"Déjà à ta propre nana, tu as tendance à ne pas lui dire, à cacher la prise de médicaments. Alors, avec l'employeur...": Jean, 39 ans, bipolaire, résume la difficulté pour les personnes souffrant de troubles psychiques à trouver leur place au travail. Selon une étude de l'OCDE, une personne sur deux souffrira de problèmes de santé mentale à un moment de sa vie.
Tous concernés à un moment donné
Les troubles légers à modérés (dépression, anxiété...) sont très fréquents avec "à tout moment 15% de la population active concernée", tandis qu'environ 5% de la population souffre de troubles graves comme la schizophrénie ou la bipolarité (aussi appelé trouble maniaco-dépressif). Les personnes les plus gravement atteintes ont six à sept fois plus de risque d'être au chômage que les autres. La maladie s'associe de fait souvent à des trous dans le CV et parfois des traitements aux effets secondaires importants.
Une parade des fous à Paris
Mi-juin 2014, environ 500 personnes défilaient à Paris dans le cadre de la première "Mad pride" pour le respect et la dignité de ces personnes (lire article en lien ci-dessous). Claude Deutsch, président du comité d'organisation et membre d'"Advocacy", association d'usagers des services de santé mentale, souligne auprès de l'AFP que le regard de la société est "essentiel". "La prise de capacité est liée au regard qu'on porte sur vous (...) encore plus dans le monde du travail, qui est plus compétitif et sélectif", dit-il. Le handicap psychique, bien que reconnu, reste "invisible", dit-il, citant le cas d'une amie "bardée de diplômes" qui, sollicitant les structures d'aides à l'emploi pour handicapés (Cap emploi), s'est vu répondre qu'"on ne pouvait pas s'occuper d'elle parce qu'elle avait trop d'habilité".
Cataloguée « dingue de service »
Sur les forums de discussion, comme Carenity (consacré aux maladies chroniques), certains bipolaires se demandent s'il faut en parler au travail. "Je me suis mordu les doigts de l'avoir fait. J'ai été cataloguée dingue de service", dit une internaute, résumant un sentiment partagé. D'autres conseillent de prendre des congés pendant les crises, de multiplier les employeurs pour brouiller les pistes ou de créer sa propre entreprise. Jean (le prénom a été changé) souligne qu'il y a "deux circuits": s'identifier comme « handicapé » ou se cacher, estimant que "les gens ont plutôt
tendance" à choisir la seconde solution, quitte à faire leur coming-out plus tard.
Seulement des petits boulots
Après un bac scientifique à 17 ans, il a fait des études de biologie, puis réussi le concours d'infirmier. Mais, depuis, malgré des "petits boulots" (vendeur, vendanges, cordiste), il n'a jamais vraiment eu d'emploi. "La situation de l'emploi n'est pas bonne. Celle des travailleurs handicapés l'est encore moins", dit-il à l'AFP, rappelant que de "toutes façons, le plus important, c'est de se soigner".
Le travail comme déclencheur de maladie
M. Deutsch souligne aussi que le travail peut "ne pas être l'objectif principal" des malades, parce qu'"aller bien, avoir une vie dans la cité, c'est déjà pas mal". De fait, si l'entreprise peut aider, elle peut aussi déclencher la maladie.
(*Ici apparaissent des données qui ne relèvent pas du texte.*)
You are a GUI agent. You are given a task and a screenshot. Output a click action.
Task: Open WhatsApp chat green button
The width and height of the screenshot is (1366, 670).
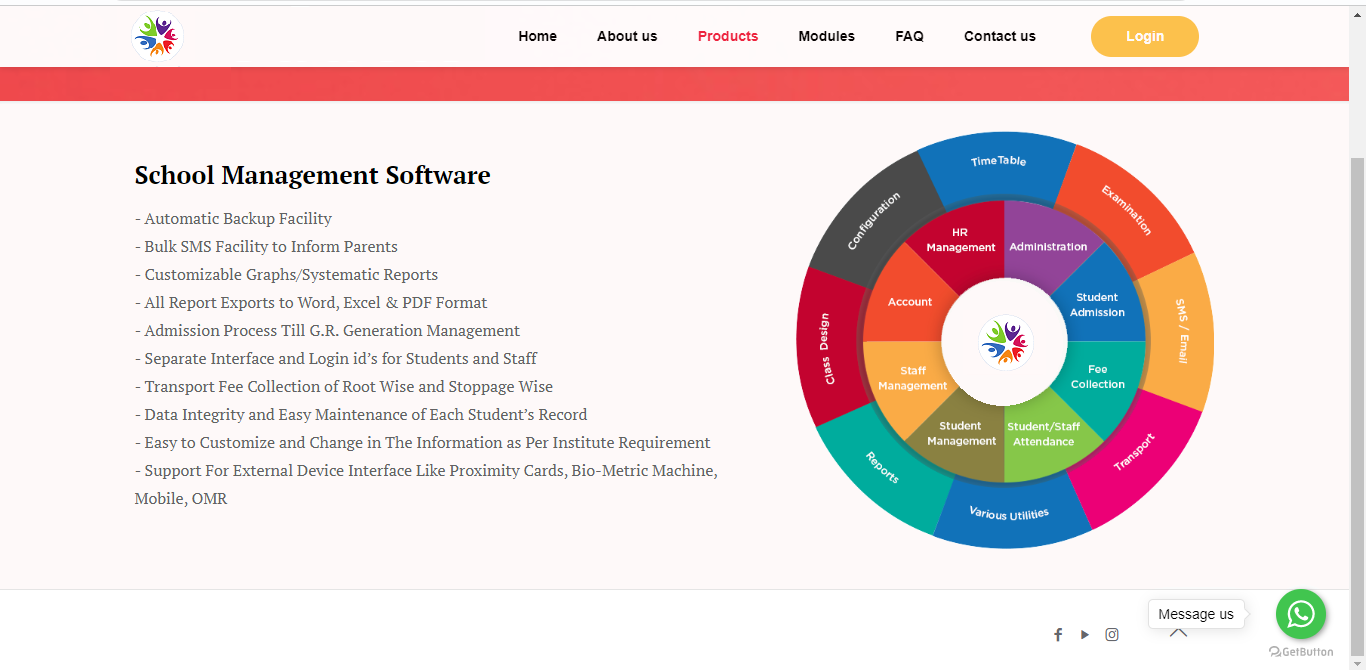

Paul Cossé, président de l'association "Schizo ? Oui ! Faire face à la schizophrénie", est le père de deux schizophrènes: un homme de 46 ans et une fille de 39 ans. Son fils a travaillé six mois à mi-temps chez EDF, où M. Cossé était médecin du travail, mais, dit-il, "ils ne l'ont pas gardé, ils ont eu peur alors qu'on me disait qu'il travaillait très bien". "Il y a des schizophrènes qui travaillent mais pas beaucoup, parce qu'ils s'arrêtent longtemps, ils ont des traitements, et la plupart n'ont pas fait d'études", dit-il.
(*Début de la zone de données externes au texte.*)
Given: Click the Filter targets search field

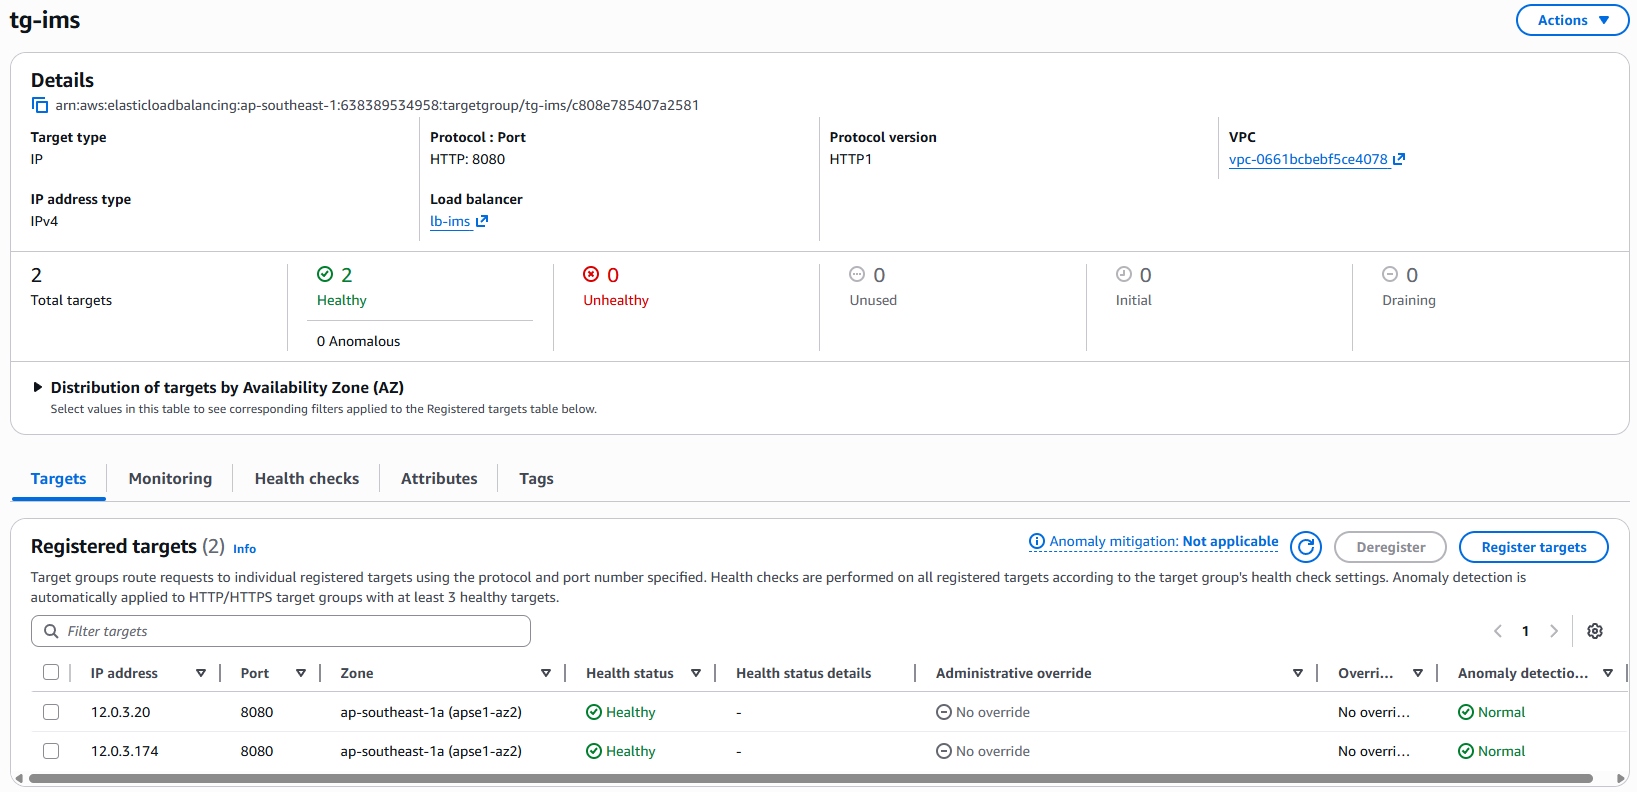Looking at the screenshot, I should [x=290, y=631].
Faire de sa faiblesse une richesse
Matthieu de Vilmorin, 54 ans, qui souffre de bouffées délirantes estime avoir eu "beaucoup de chance". Il a eu une vie professionnelle riche (chauffeur, coursier, libraire, formateur...) et écrit un livre ("Fous et folles"). "Je sais que j'ai une faiblesse. Mais j'ai fait de cette faiblesse une richesse", dit-il à l'AFP. Pour M. Cossé, "beaucoup de malades pourraient travailler et le vrai problème, c'est l'insertion", car "très peu de choses sont faites", comme des aménagements d'horaire. Ce qui bloque? "La peur des employeurs, de ne pas pouvoir licencier, d'avoir les syndicats sur le dos". "De toutes façons, dans tous les milieux du travail, il y a des personnes handicapées psychiatriques, on en embauche obligatoirement, puisqu'il est impossible" de les diagnostiquer d'emblée, rappelle-t-il.